For instance, if one country like Guyana remains very poor, it affects not only its own population but also the international community, mostly in negative ways. Therefore, it makes sense that all countries should help each other to develop. However, most aid given to developing countries obeys the political priorities of the donors. In other words, the aid given follows the donor’s agenda.
In our country, for example, Chinese aid and concessional loans have been accompanied by a flood of Chinese traders. Another example is that most environmental aid goes to our forested areas, even though there are other ecosystems in more need, such as our Atlantic coast. Donors often assume that their development processes and social realities are good and should be replicated elsewhere. It is common for Western donors to only fund organizations that fit Western models, which, frequently, do not take into account the local realities.
This occurs largely because the current model of economic development has found two new roles for civil society: one, it can replace and/or complement public services, and two, it can develop market functions. The political function is not addressed because, in many scholars’ views, the history has already achieved an end, to borrow Fukuyama’s words. This discourse, which encompasses the concept of “third sector,” does not, however, “address the material inequities that underpin civil society organizations or the role of such groups in alleviating poverty or reproducing patterns of social and economic hierarchy.”

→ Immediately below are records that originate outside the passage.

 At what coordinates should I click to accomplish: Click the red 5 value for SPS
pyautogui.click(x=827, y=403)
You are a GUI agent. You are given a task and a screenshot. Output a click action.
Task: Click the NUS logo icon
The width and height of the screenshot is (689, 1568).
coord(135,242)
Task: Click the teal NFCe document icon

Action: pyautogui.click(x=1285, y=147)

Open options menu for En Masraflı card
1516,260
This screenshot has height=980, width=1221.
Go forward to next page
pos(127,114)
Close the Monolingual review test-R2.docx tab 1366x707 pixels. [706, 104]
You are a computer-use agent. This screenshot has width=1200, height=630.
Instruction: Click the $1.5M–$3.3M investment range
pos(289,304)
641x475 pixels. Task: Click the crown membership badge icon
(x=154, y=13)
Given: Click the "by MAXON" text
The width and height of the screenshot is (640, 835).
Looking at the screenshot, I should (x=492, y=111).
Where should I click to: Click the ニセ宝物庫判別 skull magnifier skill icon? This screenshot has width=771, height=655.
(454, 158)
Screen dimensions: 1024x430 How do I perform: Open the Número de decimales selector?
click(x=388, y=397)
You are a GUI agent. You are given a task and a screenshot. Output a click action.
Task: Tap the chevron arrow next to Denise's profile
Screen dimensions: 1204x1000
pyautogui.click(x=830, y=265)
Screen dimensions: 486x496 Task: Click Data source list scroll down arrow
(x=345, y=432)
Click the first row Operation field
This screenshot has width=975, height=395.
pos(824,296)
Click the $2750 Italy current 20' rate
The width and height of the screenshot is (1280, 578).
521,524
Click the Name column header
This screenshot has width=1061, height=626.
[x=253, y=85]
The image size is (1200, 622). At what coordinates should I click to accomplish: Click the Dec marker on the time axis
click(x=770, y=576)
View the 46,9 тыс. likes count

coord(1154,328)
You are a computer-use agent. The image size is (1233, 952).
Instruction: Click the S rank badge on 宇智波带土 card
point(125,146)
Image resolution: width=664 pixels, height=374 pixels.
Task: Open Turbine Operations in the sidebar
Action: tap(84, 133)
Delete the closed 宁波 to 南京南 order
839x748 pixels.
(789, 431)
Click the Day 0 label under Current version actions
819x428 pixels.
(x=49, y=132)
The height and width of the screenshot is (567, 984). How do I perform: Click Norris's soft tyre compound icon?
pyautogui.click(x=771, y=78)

Overall, such behaviour reflects donors’ overestimation of what Western history and culture has to offer to developing countries. This has been reflected in the common strategy of helping developing countries by giving money, without paying enough attention to where that money goes. Thus, much of the aid given was directed to friendly but ineffective projects. Nowadays, donors demand that local “partners” become self-sustainable, a euphemism that means they are required to raise their own funds. This has been an ongoing source of conflict. Projects that have been supported for years by foreign financial aid have had to adapt to this new reality. This is a reflection of the mainstream approach to the triad of state, civil society and market, which sees a free market as the fundamental principle of economic organization.
There are two main views of this triad. One, more radical, argues for a minimal state, while a moral order emerges from an unwilled and self-regulating social interaction. A second, which is commonly adopted by donor agencies, still grants to the market a central position, but recognizes that state and society must act to guarantee socially valued outcomes. This does not mean to say that the economic system cannot be funded on capital, or that the state should be interventionist. It does, however, mean that the state together with society should ensure a regulatory framework that not only fosters capital accumulation, but also minimizes the negative effects of the market on the natural environment and on the social fabric.
In this setting, civil society should monitor the transparency and accountability of the state. This alternative yet liberal view comprises a number of critiques of development. Especially those theories that argue that economic growth, urbanization, industrialization and the contemporary capitalist model are the only routes to economic development. This view of civil society, which tries to promote a more socially responsible capitalism, has not really taken root in Guyana.
Some partnerships have been established between private corporations and NGOs, which allow the corporations to improve their image and the NGOs to benefit from the corporation’s expertise. Despite the good relationship in some instances, there are others in which the meaning of “partnership” became blurred because donors wanted control over the NGOs agenda.